Adding the pictures of my setup on breadboard. Battery is 9V, R1 - the resistor on PIN 7 is 96 K Ohms and the cylindrical capacitor is 1000 micro farads. There are 3 LEDs on the board. The two lighted LEDs on the power rails show that both the rails have power. The third one, connected to the output, has its negative terminal connected to ground power rail and positive terminal connected to pin 3 (output) of the timer for pulse.
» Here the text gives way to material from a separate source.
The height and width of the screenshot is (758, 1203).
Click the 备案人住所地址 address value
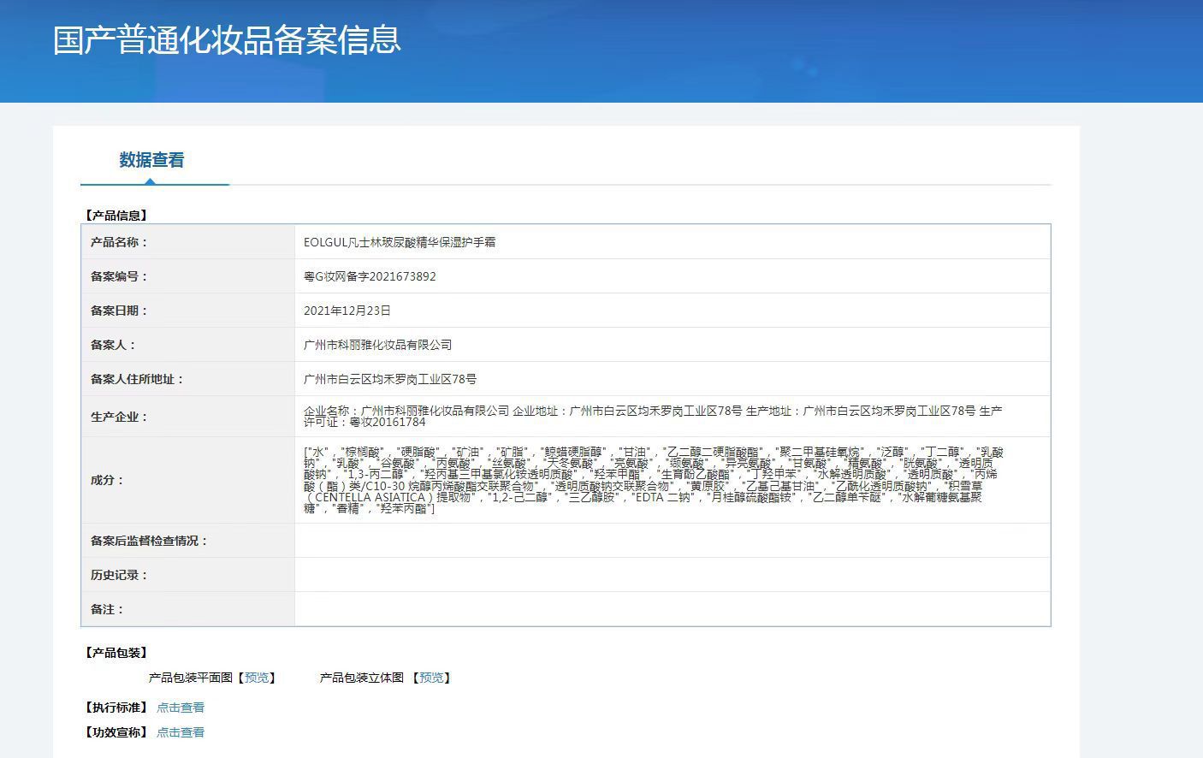pos(390,379)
This LED is OFF in pictures and is not getting getting ON; but I have successfully tested it before and after taking the pictures; so it's a working LED. You can also see some other 555 timers at the bottom which I am trying alternatively.

I have tried it two ways.

Picture 1 and 2 (zoomed) show the setup where I am using a button to trigger the pin 2 of the timer.

Picture 3 shows the second way where instead of using a button, I am manually inserting the grey wire on pin 2 into the negative power rail for a brief time period to create the trigger.

Picture 4 just shows that the cylindrical capacitor's negative terminal is connected to the negative power rail.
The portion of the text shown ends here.